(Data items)
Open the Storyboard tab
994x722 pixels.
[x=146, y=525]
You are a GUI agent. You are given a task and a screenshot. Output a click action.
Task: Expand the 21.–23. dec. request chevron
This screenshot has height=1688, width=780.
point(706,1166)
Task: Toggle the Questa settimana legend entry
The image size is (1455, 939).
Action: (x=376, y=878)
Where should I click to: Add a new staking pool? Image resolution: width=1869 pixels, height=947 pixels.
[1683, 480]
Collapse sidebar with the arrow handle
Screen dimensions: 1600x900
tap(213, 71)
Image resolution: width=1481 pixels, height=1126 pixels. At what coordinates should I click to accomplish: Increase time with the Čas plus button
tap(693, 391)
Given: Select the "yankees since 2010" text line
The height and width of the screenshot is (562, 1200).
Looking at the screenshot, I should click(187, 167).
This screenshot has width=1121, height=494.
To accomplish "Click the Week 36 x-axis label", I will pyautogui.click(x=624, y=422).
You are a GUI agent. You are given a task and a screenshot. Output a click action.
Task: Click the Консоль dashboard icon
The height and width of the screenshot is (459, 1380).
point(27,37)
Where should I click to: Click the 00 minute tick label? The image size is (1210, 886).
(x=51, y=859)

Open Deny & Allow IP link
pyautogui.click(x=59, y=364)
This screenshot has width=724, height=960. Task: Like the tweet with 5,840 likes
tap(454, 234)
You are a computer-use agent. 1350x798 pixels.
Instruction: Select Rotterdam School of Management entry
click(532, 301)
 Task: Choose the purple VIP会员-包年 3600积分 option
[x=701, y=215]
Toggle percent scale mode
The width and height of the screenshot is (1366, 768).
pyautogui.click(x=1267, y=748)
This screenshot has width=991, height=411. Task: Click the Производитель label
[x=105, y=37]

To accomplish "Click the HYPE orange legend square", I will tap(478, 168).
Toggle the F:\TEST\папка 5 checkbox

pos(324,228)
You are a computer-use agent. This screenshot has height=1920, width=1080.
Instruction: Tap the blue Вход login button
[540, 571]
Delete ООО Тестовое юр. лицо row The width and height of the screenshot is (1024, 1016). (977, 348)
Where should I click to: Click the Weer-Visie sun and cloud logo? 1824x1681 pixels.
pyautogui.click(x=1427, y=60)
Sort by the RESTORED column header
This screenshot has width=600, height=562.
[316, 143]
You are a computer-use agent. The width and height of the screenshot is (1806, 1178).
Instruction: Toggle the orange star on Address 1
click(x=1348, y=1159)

§ **AIM OF THE TASK**: All lines from the one with "Sort by the RESTORED column header" through the final line above are to be quoted exactly; quote no other line.

§ **WRITTEN REPLY**:
Sort by the RESTORED column header
This screenshot has width=600, height=562.
[316, 143]
You are a computer-use agent. The width and height of the screenshot is (1806, 1178).
Instruction: Toggle the orange star on Address 1
click(x=1348, y=1159)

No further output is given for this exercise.